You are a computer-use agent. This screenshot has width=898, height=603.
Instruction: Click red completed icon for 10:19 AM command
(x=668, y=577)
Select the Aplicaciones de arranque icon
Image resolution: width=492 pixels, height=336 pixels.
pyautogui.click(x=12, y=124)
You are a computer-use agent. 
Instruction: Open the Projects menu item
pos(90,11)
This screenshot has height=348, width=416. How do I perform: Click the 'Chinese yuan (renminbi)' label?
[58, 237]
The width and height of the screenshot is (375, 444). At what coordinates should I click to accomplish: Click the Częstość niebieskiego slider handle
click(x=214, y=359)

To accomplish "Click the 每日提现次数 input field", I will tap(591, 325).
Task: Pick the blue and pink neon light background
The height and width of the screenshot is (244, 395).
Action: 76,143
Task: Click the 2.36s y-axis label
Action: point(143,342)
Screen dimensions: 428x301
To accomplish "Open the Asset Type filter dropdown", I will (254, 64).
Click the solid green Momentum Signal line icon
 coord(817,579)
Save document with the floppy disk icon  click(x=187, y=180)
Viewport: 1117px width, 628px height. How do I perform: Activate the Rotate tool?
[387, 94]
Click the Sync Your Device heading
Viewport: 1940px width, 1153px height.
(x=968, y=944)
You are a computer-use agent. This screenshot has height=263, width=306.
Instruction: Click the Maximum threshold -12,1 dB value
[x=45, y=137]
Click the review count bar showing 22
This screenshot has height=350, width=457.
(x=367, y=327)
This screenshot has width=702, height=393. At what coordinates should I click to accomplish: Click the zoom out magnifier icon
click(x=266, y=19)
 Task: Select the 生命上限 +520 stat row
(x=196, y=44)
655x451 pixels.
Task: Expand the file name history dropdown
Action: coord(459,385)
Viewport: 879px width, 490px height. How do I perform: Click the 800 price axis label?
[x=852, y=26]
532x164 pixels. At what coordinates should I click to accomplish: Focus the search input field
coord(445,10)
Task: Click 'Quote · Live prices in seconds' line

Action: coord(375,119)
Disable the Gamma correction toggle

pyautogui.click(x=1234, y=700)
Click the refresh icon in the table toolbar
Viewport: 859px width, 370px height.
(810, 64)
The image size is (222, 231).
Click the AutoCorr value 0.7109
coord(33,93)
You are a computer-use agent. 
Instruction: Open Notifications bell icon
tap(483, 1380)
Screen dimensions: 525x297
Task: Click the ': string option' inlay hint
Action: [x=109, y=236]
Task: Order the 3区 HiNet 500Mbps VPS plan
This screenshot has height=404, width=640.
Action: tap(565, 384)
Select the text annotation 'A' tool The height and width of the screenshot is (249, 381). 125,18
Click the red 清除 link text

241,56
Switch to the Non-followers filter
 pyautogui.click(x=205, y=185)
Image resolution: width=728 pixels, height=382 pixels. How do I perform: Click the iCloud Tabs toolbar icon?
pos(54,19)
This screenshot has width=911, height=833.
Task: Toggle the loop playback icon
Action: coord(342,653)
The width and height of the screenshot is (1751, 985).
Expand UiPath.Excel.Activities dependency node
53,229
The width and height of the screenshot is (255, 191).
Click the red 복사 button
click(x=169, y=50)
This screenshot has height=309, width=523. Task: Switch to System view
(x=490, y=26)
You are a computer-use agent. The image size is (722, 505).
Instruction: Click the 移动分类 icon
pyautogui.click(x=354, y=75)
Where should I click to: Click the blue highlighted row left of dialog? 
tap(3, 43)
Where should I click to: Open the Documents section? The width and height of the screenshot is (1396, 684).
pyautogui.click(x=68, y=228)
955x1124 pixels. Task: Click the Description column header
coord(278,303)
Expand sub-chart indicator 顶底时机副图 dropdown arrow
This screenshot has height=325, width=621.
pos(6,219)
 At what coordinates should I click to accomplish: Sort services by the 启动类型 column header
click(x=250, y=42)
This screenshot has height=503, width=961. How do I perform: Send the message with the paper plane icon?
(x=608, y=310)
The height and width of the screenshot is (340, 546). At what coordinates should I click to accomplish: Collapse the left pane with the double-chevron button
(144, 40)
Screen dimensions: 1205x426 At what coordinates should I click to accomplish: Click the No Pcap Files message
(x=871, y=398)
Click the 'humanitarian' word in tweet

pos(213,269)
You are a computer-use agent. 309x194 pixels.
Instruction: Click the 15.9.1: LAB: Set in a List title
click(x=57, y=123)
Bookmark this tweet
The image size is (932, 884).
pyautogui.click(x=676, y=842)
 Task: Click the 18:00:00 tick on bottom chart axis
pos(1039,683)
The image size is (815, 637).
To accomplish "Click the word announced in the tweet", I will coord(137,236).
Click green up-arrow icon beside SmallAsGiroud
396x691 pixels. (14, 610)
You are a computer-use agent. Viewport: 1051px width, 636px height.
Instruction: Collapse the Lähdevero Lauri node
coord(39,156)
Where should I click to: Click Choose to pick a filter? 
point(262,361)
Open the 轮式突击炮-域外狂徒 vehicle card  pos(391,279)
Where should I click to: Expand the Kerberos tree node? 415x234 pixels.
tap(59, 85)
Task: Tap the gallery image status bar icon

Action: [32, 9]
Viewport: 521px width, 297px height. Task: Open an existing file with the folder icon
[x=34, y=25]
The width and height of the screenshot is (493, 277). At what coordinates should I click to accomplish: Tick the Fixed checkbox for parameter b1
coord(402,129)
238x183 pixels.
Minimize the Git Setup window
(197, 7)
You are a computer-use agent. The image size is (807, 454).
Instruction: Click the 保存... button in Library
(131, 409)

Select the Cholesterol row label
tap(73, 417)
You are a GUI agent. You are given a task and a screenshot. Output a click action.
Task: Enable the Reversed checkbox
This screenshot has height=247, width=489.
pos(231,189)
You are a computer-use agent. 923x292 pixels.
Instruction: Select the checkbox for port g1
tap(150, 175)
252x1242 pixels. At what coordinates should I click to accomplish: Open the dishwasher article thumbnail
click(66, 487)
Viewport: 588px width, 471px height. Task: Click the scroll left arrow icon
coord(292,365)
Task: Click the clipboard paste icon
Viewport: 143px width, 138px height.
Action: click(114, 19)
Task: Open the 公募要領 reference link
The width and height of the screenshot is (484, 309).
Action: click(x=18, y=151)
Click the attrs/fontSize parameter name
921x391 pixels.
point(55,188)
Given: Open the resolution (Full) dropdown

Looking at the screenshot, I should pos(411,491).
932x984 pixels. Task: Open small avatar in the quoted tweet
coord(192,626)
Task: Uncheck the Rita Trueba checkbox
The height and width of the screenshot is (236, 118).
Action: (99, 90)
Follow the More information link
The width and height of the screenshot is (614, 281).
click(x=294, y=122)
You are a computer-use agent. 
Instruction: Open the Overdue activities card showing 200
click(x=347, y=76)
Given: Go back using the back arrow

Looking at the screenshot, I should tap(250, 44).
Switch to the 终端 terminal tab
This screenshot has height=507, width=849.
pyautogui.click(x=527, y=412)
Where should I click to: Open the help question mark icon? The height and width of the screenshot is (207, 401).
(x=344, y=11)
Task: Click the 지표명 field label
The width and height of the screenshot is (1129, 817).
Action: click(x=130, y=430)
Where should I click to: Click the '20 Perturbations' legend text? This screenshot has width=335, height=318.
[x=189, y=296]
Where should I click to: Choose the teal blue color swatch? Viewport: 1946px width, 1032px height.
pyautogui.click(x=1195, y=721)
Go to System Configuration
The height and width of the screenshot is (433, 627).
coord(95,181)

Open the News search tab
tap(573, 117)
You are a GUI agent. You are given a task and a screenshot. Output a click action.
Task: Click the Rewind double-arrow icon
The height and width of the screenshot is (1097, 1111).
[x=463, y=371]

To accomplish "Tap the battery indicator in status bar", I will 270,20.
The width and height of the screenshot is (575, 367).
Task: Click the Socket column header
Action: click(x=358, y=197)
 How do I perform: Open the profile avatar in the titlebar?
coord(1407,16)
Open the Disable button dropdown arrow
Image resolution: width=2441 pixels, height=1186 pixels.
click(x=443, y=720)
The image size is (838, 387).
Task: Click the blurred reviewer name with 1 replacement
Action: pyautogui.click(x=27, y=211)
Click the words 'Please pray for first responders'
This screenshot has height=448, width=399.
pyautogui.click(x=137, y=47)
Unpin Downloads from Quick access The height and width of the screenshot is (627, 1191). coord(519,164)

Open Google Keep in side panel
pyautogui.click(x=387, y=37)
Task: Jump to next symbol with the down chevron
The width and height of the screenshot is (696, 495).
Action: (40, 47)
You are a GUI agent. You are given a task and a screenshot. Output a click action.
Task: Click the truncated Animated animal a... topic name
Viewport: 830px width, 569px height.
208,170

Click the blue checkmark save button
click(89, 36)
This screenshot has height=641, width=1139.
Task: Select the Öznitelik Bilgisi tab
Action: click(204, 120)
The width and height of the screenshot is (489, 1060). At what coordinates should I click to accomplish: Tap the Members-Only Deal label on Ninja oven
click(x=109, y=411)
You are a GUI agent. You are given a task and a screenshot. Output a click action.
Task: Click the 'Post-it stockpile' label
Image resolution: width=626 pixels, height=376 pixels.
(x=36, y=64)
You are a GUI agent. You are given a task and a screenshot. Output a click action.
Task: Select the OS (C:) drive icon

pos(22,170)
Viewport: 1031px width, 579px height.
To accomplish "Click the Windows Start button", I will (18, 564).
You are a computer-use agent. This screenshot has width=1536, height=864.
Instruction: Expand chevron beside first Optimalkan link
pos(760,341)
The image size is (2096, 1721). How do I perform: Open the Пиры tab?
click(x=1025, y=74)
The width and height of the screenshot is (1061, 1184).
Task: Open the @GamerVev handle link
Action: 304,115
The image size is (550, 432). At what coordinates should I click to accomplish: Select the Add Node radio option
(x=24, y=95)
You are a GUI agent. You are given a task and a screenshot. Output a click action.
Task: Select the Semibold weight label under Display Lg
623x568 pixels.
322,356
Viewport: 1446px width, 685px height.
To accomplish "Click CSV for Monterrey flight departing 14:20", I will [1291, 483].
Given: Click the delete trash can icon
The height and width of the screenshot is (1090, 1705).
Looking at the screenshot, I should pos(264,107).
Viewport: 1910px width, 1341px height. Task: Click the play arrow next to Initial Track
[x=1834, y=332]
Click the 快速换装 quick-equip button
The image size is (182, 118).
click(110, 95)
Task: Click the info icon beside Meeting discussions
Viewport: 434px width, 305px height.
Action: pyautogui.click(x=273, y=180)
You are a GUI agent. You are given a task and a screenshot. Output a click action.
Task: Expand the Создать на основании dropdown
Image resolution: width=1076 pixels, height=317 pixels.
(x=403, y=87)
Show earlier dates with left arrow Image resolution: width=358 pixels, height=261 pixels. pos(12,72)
☆ ☆ ☆ ☆
— Task objective —
Rewrite the lines starting at the line containing "The image size is (2096, 1721)." and ending at the line containing "(x=24, y=95)" as a Markdown table, leaving out any blank lines. Use two columns: Row for the row number and Text for the line.

— Answer to this task —
| Row | Text |
|---|---|
| 1 | The image size is (2096, 1721). How do I perform: Open the Пиры tab? |
| 2 | click(x=1025, y=74) |
| 3 | The width and height of the screenshot is (1061, 1184). |
| 4 | Task: Open the @GamerVev handle link |
| 5 | Action: 304,115 |
| 6 | The image size is (550, 432). At what coordinates should I click to accomplish: Select the Add Node radio option |
| 7 | (x=24, y=95) |